The boron content of the thin plate thus prepared was measured and was found to be 0.0069 % by weight. It is clear from this result that boron does not dissipate during the above plastic-working operations.

COMPARATIVE EXAMPLE 3

There was prepared a cobalt-based heat resistant alloy ingot which contained 50 ppm by weight of boron. This ingot was subjected to breakdown-forging at a temperature of 1,250°C to produce a billet of 10 mm in diameter. Thereafter, the billet was held at a temperature of 1,180°C for 30 minutes. Subsequently, the annealing by water cooling, the acid-washing and the cold drawing were repeatedly carried out thereon at least twice. Finally, the member was held at a temperature of 1,200°C for one hour, and the annealing by water cooling, the acid-washing and the cold drawing were successively carried out to produce a wire member of 1.6 mm in diameter.
Then, the boron content of the wire member thus produced was measured, and was found to be 5 ppm by weight. This means that 48 ppm by weight of boron disappeared from the alloy when working the ingot into the wire member.

Claims

1. A method for plastic-working a heat-resistant alloy containing boron, said alloy being in the form of an ingot, comprising the steps of:

(a) subjecting the ingot of said alloy to hot working to produce a blank material; and

(b) subsequently carrying out annealing, acid-washing and cold working on the hot-worked blank material to provide a worked product,
characterized in that said hot working and said annealing are carried out at a temperature ranging from 1,000°C to 1,150°C.

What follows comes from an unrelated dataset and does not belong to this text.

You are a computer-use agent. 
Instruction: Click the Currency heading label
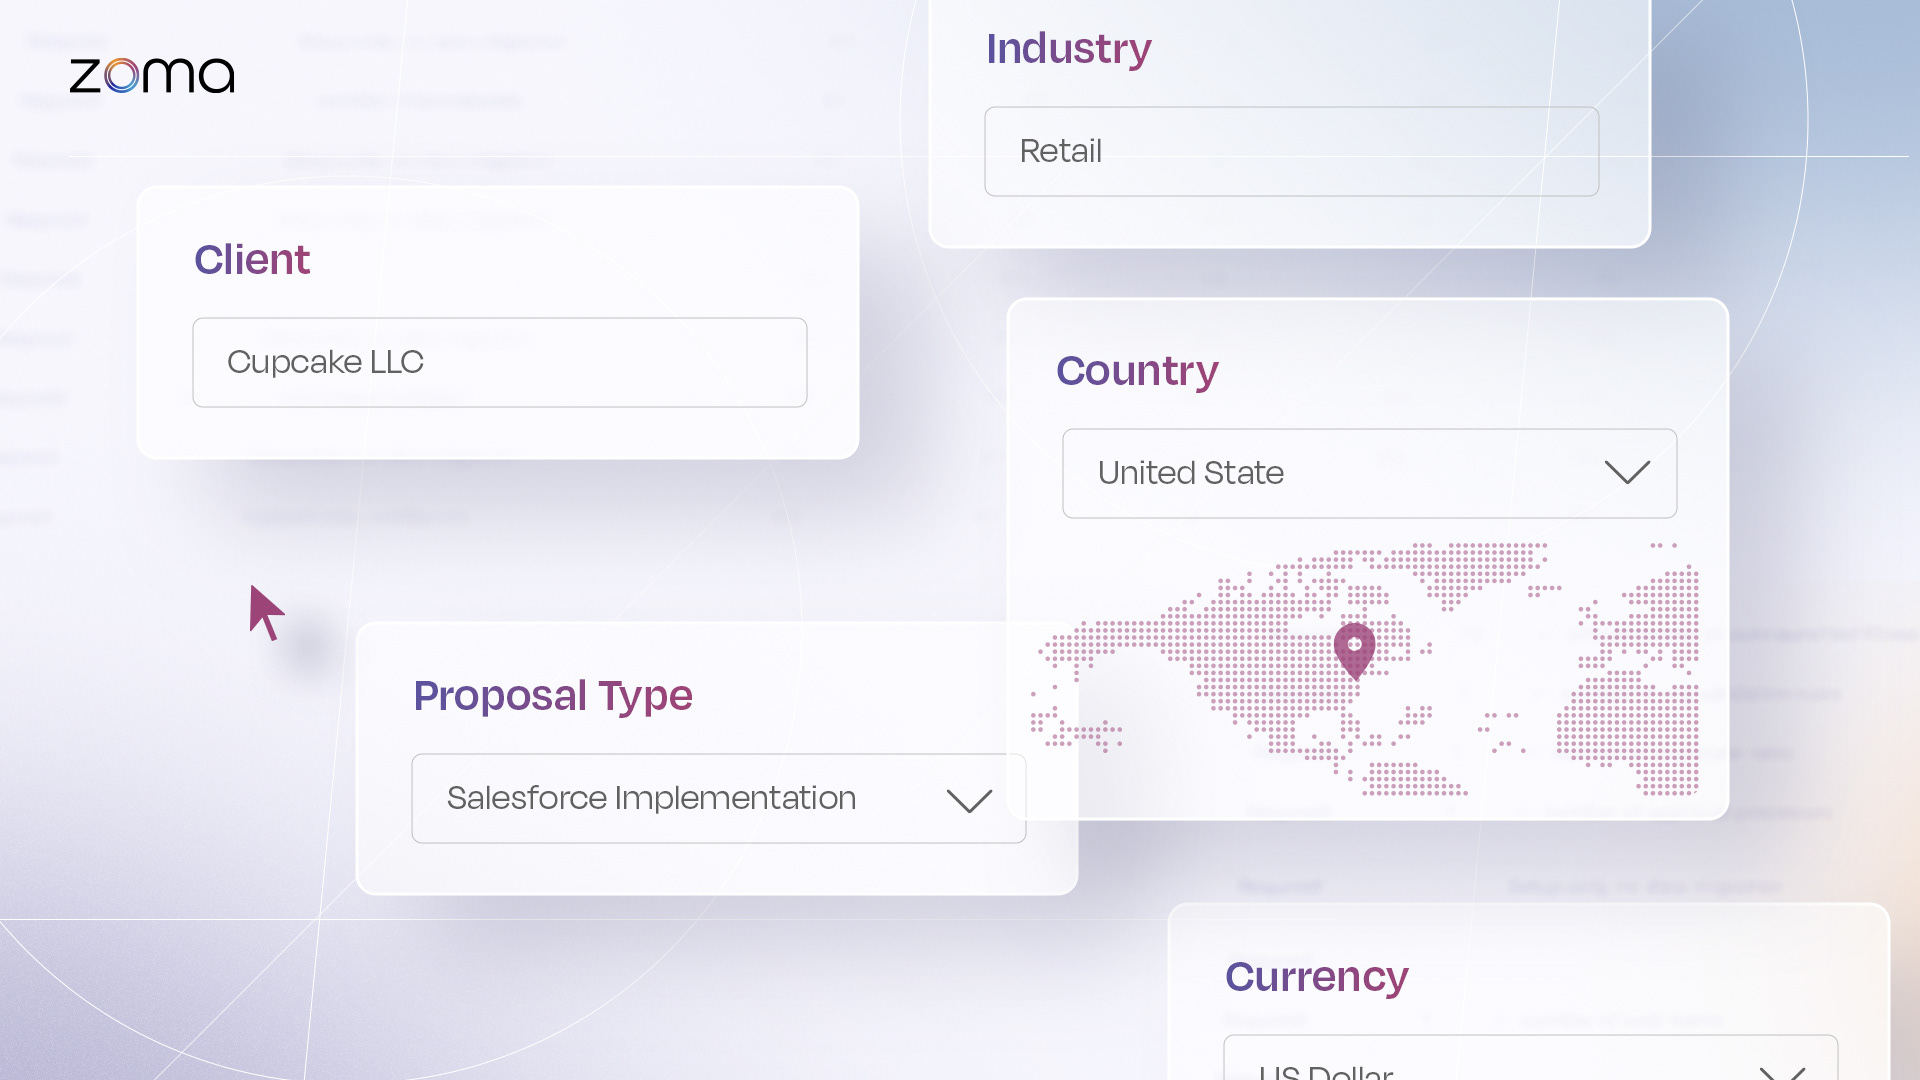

2. A plastic-working method as defined in claim 1, wherein said alloy is a nickel-based alloy which contains 0.04 % to 0.25 % by weight of carbon, 20.0 % to 25.0 % of chromium, 8.0 % to 10.0 % by weight of molybdenum and 0.001 % to 0.1 % by weight of boron as indispensable constituents, and wherein said hot working and said annealing are carried out at a temperature ranging from 1,000°C to 1,125°C.

3. A plastic-working method as defined in claim 2, further comprising subjecting the product processed in said step (b) to a final heat treatment, said final heat treatment being carried out at a temperature ranging from 1,000°C to 1,125°C.

4. A plastic-working method as defined in claim 1, wherein said alloy is a nickel-based alloy which contains 0.02 % to 0.25 % by weight of carbon, 10.0 % to 25.0 % of chromium, 10.0 % to 25.0 % by weight of tungsten and 0.001 % to 0.1 % by weight of boron as indispensable constituents.

5. A plastic-working method as defined in claim 1, wherein said alloy is a cobalt-based alloy which contains 0.02 % to 0.25 % by weight of carbon, 18.0 % to 25.0 % of chromium, 13.0 % to 17.0 % by weight of tungsten and 0.001 % to 0.1 % by weight of boron as indispensable constituents.

6. A plastic-working method as defined in claim 1, further comprising subjecting the product processed in said step (b) to a final heat treatment, said final heat treatment being carried out at a temperature ranging from 1,000°C to 1,150°C.